The best combination to be administered in each patient is based on several factors, including refractoriness to prior regimens, expected tolerability, and drug availability.
Considerations can be made based on a post hoc analysis of randomized clinical trials that have established the current standards of care in the relapse setting (Table 4). Many of these trials analyzed the outcomes of patients with early vs late relapse. First, most of the 3-drug regimens currently recommended as salvage therapies also proved to be effective in patients with an early relapse, consistently improving CR and MRD- negativity rates and prolonging PFS. In the POLLUX study, the median PFS observed in patients with an early relapse increased from 12 months with lenalidomide and dexamethasone (Rd) to 37 months with daratumumab (DRd)51 ; in the ASPIRE study, the addition of carfilzomib to Rd prolonged the median PFS from 11 to 21 months in patients who progressed within 12 months from the start of the previous treatment.52 These regimens can both be considered valuable options in lenalidomide-naive patients who are also not refractory to either DRd or carfilzomib (KRd).
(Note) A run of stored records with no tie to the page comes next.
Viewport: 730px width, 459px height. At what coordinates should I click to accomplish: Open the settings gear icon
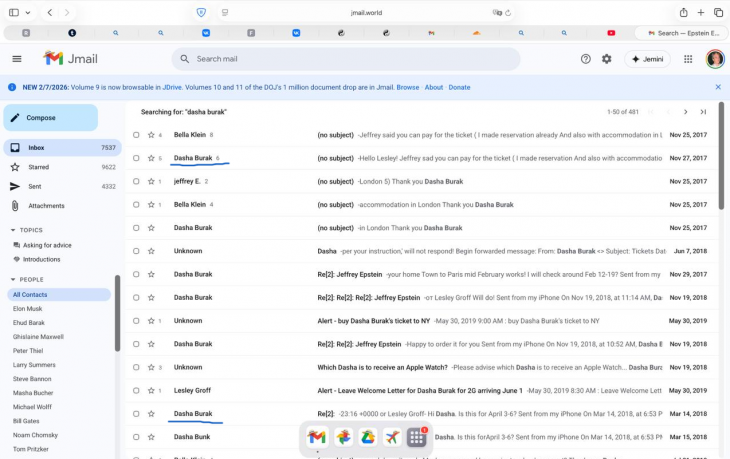(x=606, y=59)
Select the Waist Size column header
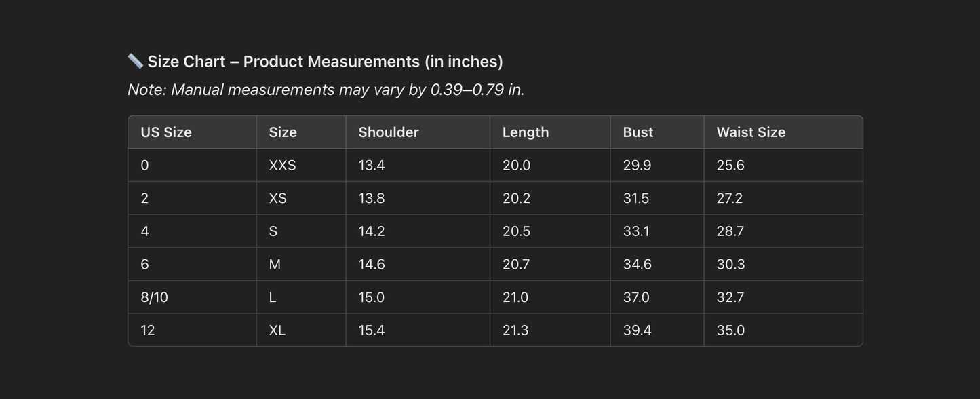 [751, 132]
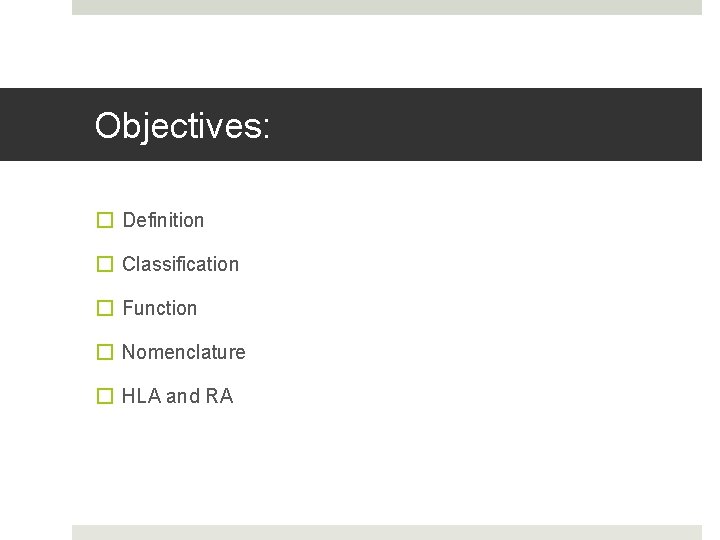Click the square bullet beside Classification
Viewport: 720px width, 540px height.
(104, 264)
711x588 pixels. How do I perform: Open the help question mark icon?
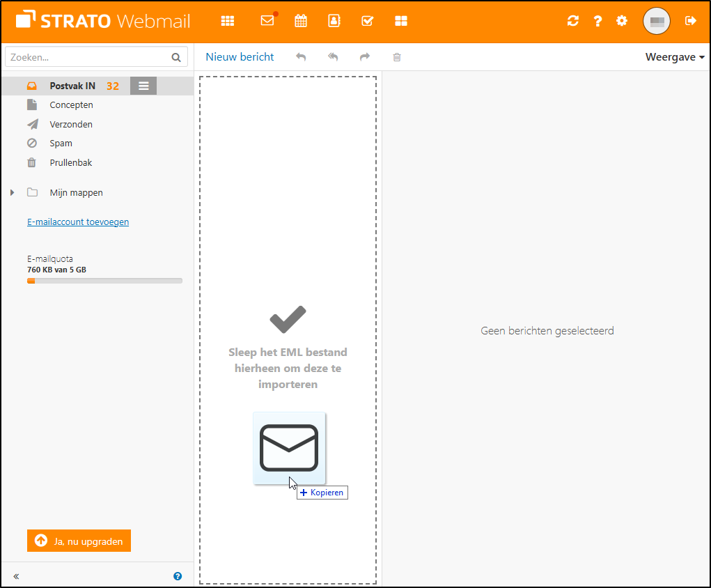597,21
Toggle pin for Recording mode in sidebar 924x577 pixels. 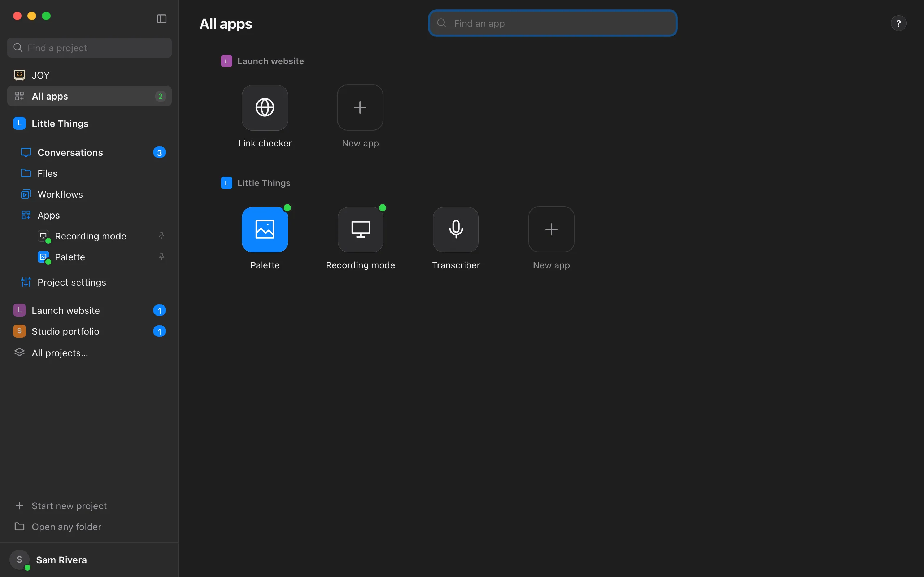point(162,236)
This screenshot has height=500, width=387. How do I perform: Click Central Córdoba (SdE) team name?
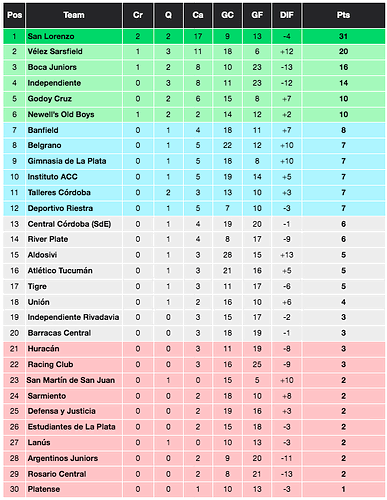click(69, 224)
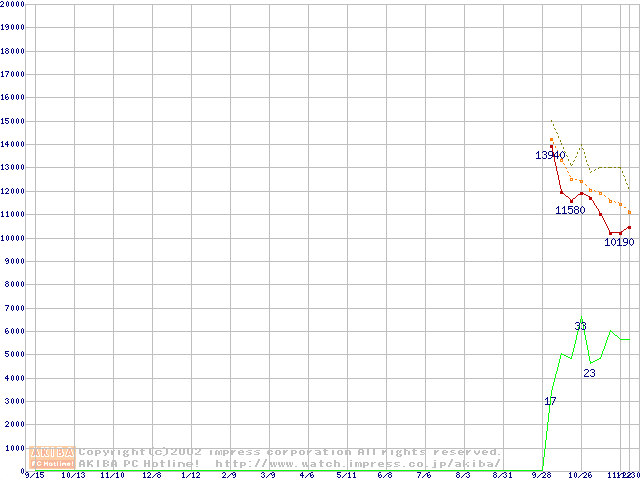Click the 10000 value on y-axis
The width and height of the screenshot is (640, 480).
tap(12, 238)
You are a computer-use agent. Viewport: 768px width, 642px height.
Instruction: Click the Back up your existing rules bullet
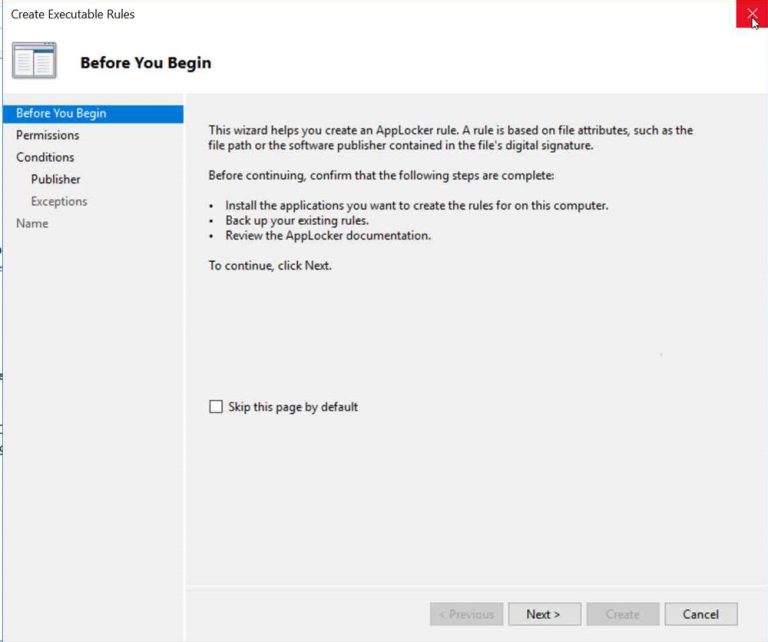[x=297, y=220]
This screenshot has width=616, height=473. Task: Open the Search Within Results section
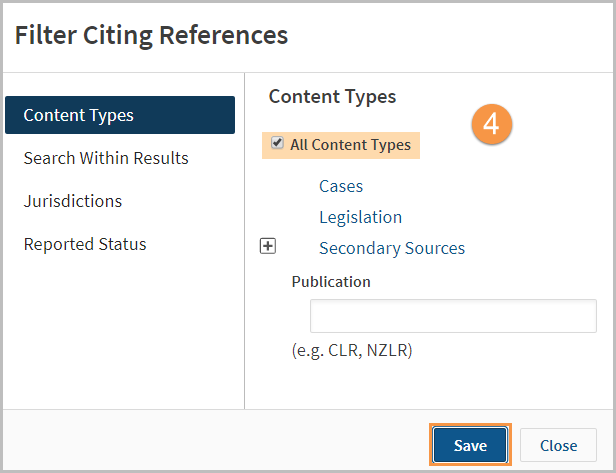point(106,158)
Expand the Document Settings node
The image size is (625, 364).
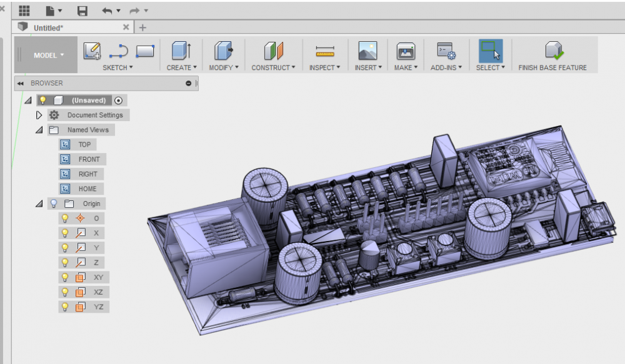[39, 115]
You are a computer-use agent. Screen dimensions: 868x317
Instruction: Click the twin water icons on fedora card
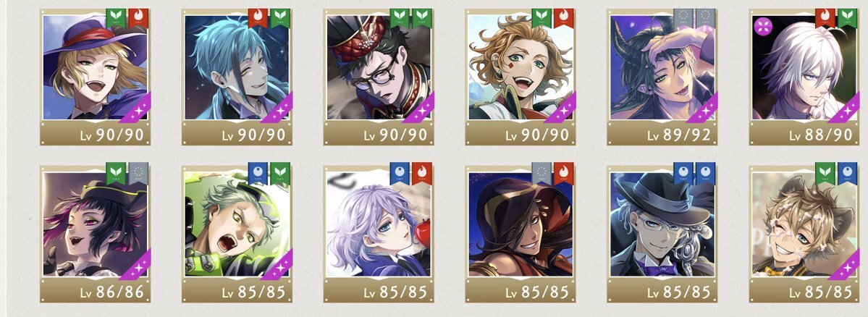694,173
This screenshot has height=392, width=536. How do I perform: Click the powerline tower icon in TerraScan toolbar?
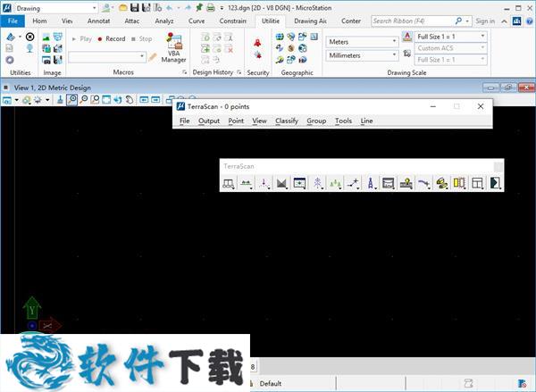(x=319, y=183)
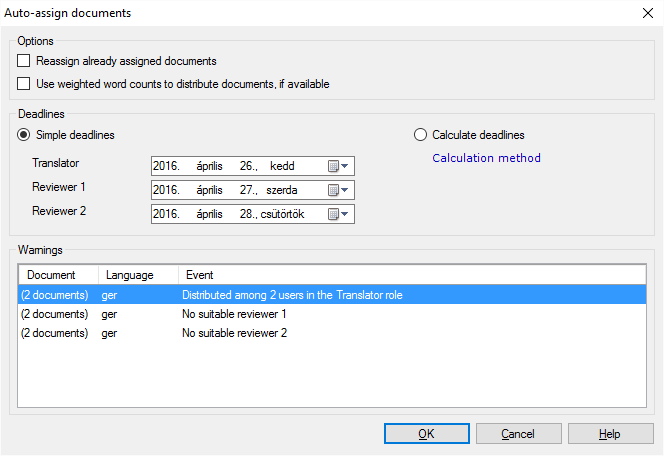Sort warnings by Document column header

57,275
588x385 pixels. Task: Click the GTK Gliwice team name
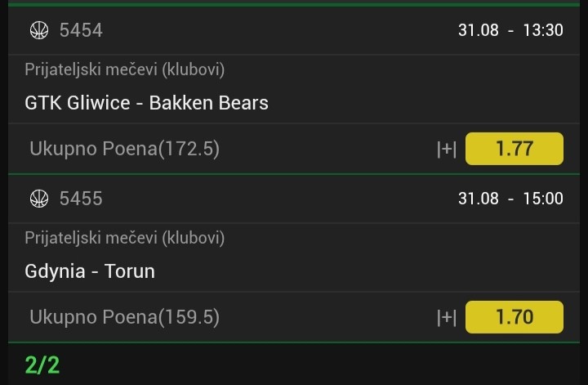(78, 103)
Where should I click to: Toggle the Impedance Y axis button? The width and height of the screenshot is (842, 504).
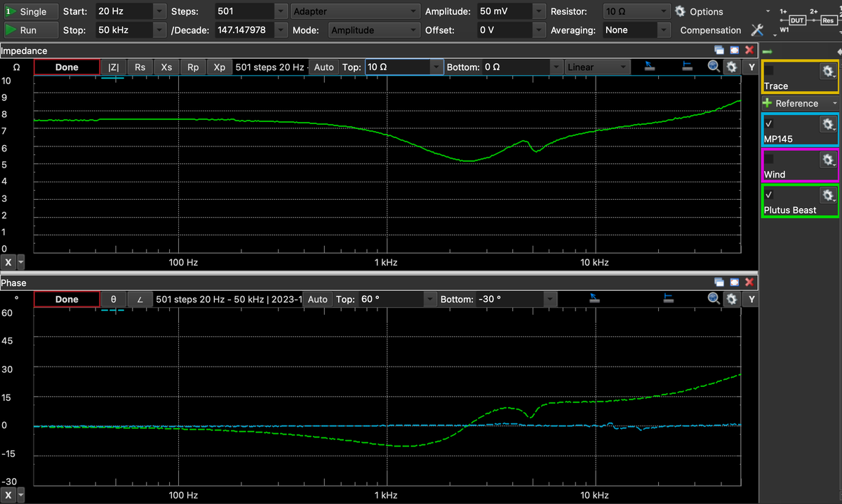coord(751,67)
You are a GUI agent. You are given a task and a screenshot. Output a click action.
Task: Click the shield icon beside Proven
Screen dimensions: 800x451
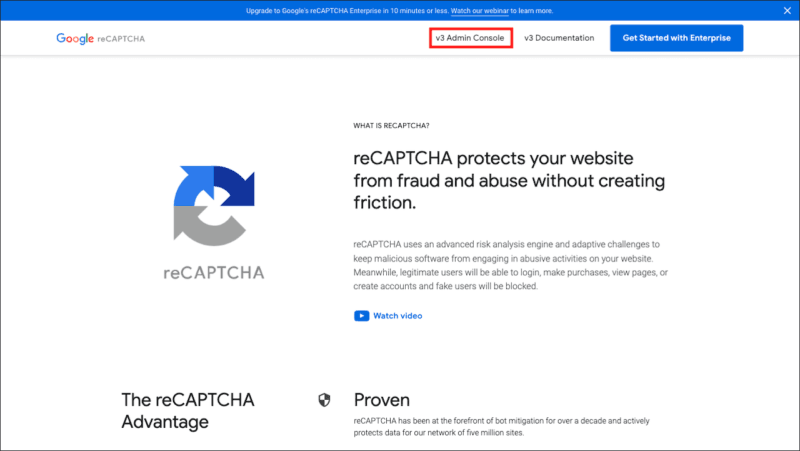(324, 400)
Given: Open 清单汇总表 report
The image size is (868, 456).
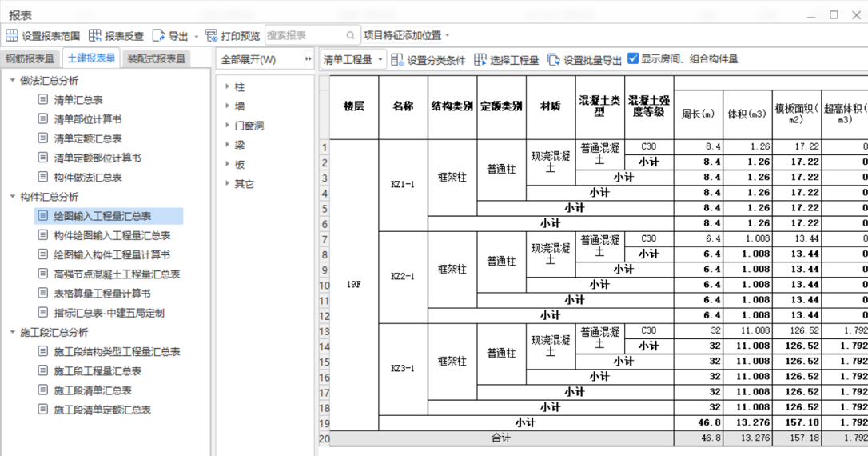Looking at the screenshot, I should (x=78, y=100).
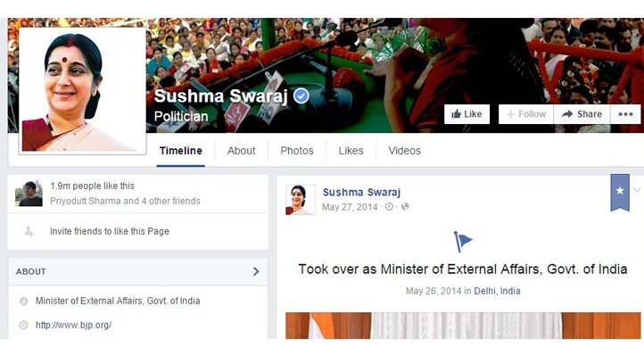Open the About tab
Image resolution: width=644 pixels, height=357 pixels.
pyautogui.click(x=242, y=151)
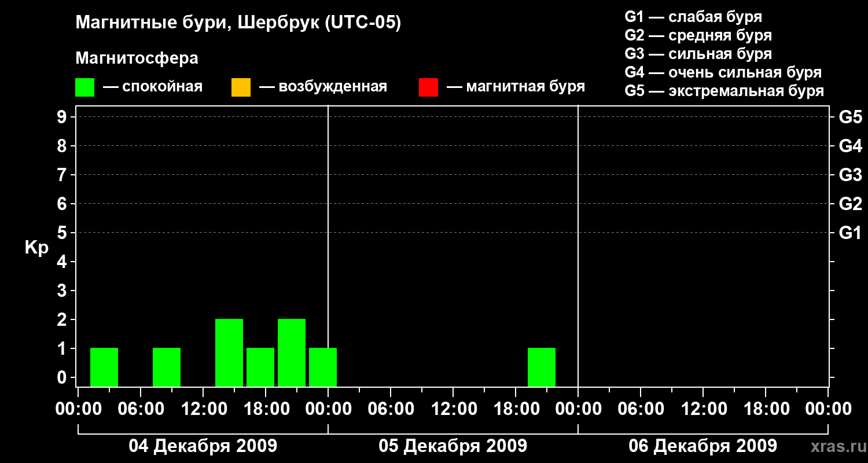Click the Kp 1 bar near 17:00 on 04 December
This screenshot has height=463, width=868.
pyautogui.click(x=260, y=367)
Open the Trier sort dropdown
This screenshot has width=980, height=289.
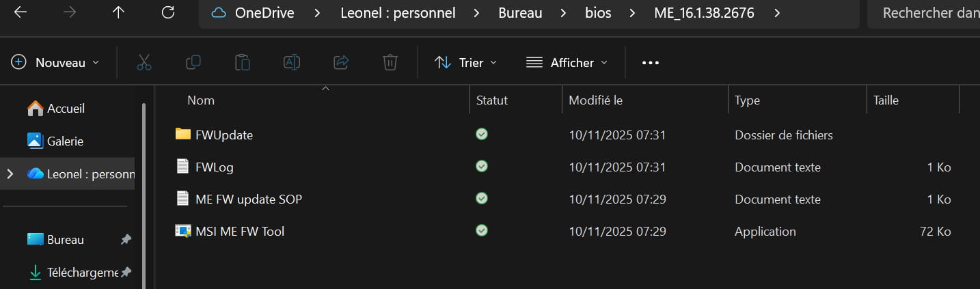coord(465,63)
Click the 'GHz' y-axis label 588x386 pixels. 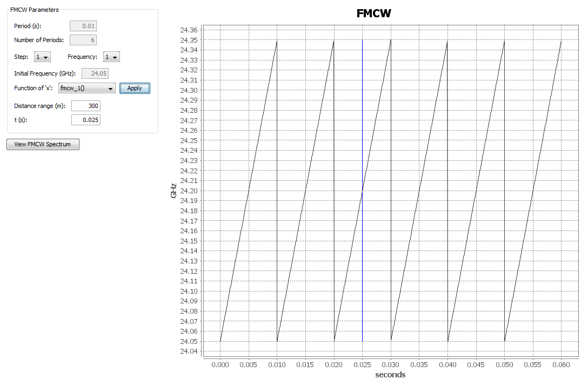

Results in favor of a triplet regimen were also reported in the early relapse population treated with daratumumab, carfilzomib, and dexamethasone (DKd; hazard ratio [HR], 0.6, median PFS NR) in the CANDOR study and isatuximab, carfilzomib, and dexamethasone (IsaKd; HR, 0.6, median PFS 25 months) in the IKEMA study as compared to carfilzomib-dexamethasone (Kd) alone (median PFS of 23 months and 17 months, respectively).53,54 Based on these results, for patients relapsing early after a 3-drug regimen up front who are not daratumumab refractory, a triplet salvage combination based on an anti-CD38 MoAb in combination with either lenalidomide (DRd) or carfilzomib (DKd, IsaKd), if lenalidomide refractory, are the options of choice. Patients with an early relapse who are refractory to daratumumab have limited treatment options. In general, at first and second relapse a 3-drug combination of a proteasome inhibitor (bortezomib or carfilzomib) with pomalidomide (pomalidomide-bortezomib-dexamethasone [PVd], carfilzomib-pomalidomide-dexamethasone [KPd]), or alkylating agents (carfilzomib-cyclophosphamide-dexamethasone [KCd]/ bortezomib-cyclophosphamide-dexamethasone [VCd]) are viable treatment options, although efficacy data about these combinations in the early relapse are currently lacking. Similarly, pomalidomide-based regimens in combination with elotuzumab, a MoAb targeting SLAMF7, can also be considered as a third line.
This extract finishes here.